新相关基因Bmi-1在大肠癌肝转移中的作用及机制研究

Liver is the most common metastatic site for colorectal cancer (CRC).Though studies show that the epithelial-mesenchymal transition (EMT) is one of the main mechanisms underlying development of CRC metastasis, the exact molecular mechanisms remain unclear. Clinically, we found that the polycomb-group protein Bmi-1 was higher expressed in a cohort of human hepatic metastasis than in their primary colorectal tumors, suggesting that it might play an important role in mediating CRC liver metastasis. Our preliminary results also showed that Bmi-1 promoted mitigation and invasion abilities in CRC cells. In this study,we aim to investigate the role of Bmi-1 in regulating metastasis ability in CRC cells and stemness in cancer stem cells under hypoxia or inflammatory cytokine IL-1β treatment. Then the genes and proteins that are functionally critical under Bmi-1 regulation will be identified using EMT PCR array, Western-blot assay, spheroids formation assay, immunofluorescence analysis ect. Furthermore, 3D Organotypic "raft" culture and nude mice models of experimental CRC liver metastasis will be used to confirm what we find above. In addition,we will collect samples from CRC patients with/without liver metastasis for primary culture of tumor cells and tissue immunohistochemistry to confirm the molecular mechanisms. These findings will shed a new light on understanding molecular mechanisms underlying colorectal cancer liver metastasis and provide a potent molecular target for treatment.

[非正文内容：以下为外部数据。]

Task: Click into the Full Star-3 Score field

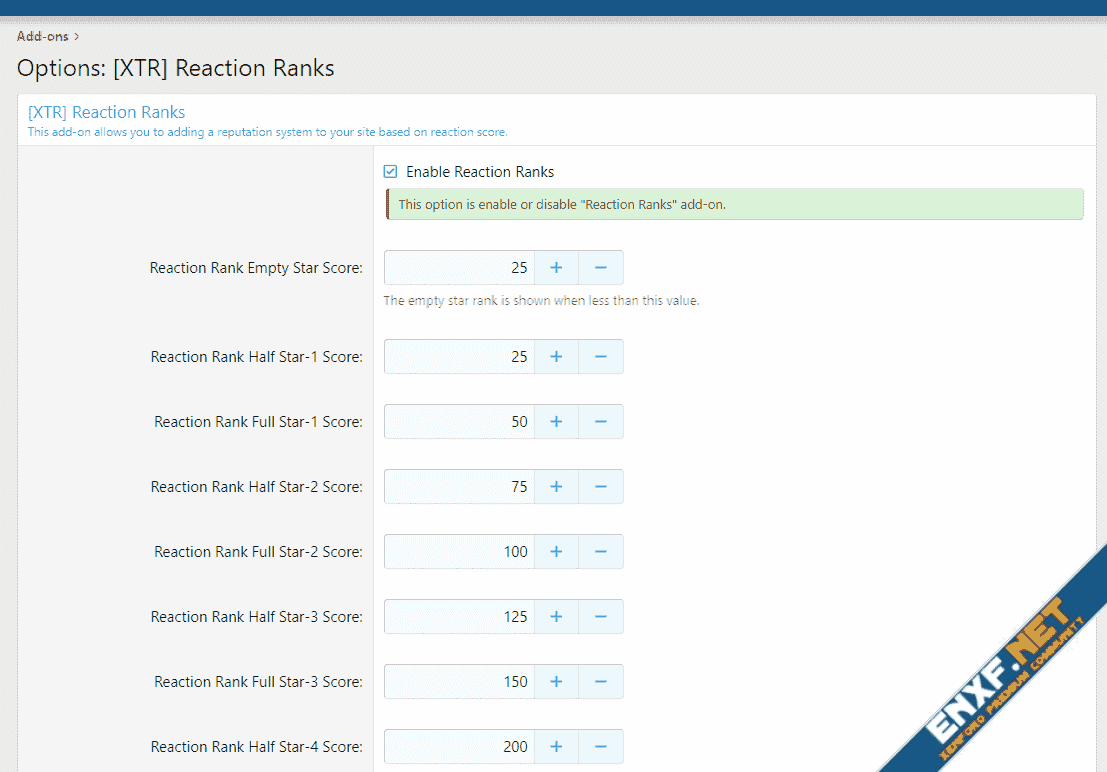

肝脏是大肠癌最常见的转移器官，目前认为上皮间质转化（EMT）与大肠癌转移有关，但是分子作用机制仍不清楚。我们前期研究发现表观遗传调控因子Bmi-1在大肠癌患者肝转移灶组织中的表达较原发灶组织显著增高，并参与调控大肠癌细胞迁移与侵润，是大肠癌肝转移的新促进因子。本研究拟在前期工作的基础上，观察在肿瘤微环境（低氧、促炎症因子IL-1β刺激）作用下Bmi-1对大肠癌细胞侵袭转移能力及肿瘤细胞干性的影响，并运用EMT PCR Array、western-blot、免疫荧光、特异信号通路阻断等方法研究Bmi-1调控的关键信号通路分子变化，进而通过建立3D培养大肠癌组织模型和大肠癌肝转移裸鼠模型，明确 Bmi-1对大肠癌肝转移的促进作用并探讨其具体作用机制，最后用临床组织标本验证关键分子表达变化，从而为探索大肠癌肝转移的发病机制和找到新的治疗靶点奠定基础。

肝脏是大肠癌最常见的转移器官，目前认为上皮间质转化（EMT）与大肠癌转移有关，但是分子作用机制仍不清楚。我们研究发现表观遗传调控因子Bmi-1在大肠癌患者肝转移灶组织中的表达较原发灶组织显著增高，并参与调控EMT相关分子表达促进大肠癌细胞迁移与侵润，其作用与调节大肠癌细胞AKT/GSK-3β/Snail通路有关，大肠癌肝转移裸鼠体内实验证实是Bmi-1是大肠癌肝转移的关键促进因子。.短链脂肪酸丁酸钠(NaB)是结肠细菌厌氧发酵膳食纤维的产物，已被证明在大肠癌中有抗肿瘤的效果，然而其作用机制并不清楚。我们进行体内外实验研究发现丁酸钠能有效抑制大肠癌细胞增殖，并能通过调控EMT相关蛋白表达抑制细胞迁移与侵袭。丁酸钠抑制大肠癌细胞迁移的作用与其上调miR-200c的表达并抑制其下游靶基因Bmi-1的表达有关。这些研究为探索大肠癌肝转移的发病机制和找到新的治疗靶点奠定基础。.放射性口腔黏膜炎是放疗过程中常见副作用之一，严重影响患者治疗和生活质量，目前仍没有理想的防治手段。我们成功建立放射性口腔黏膜炎小鼠模型，研究发现Bmi-1上游调控miR-200c调节放射性口腔黏膜炎的病理过程，抑制miR-200c表达能效降低电离辐射引起的细胞衰老死亡、活性氧产生、炎症因子产生，促进DNA修复和角化细胞迁移，其作用与调节TGF-β/Smad/NF-κB通路及EMT相关蛋白表达有关。本研究为开发防治放射性口腔黏膜炎的新型药物提供全新的靶点。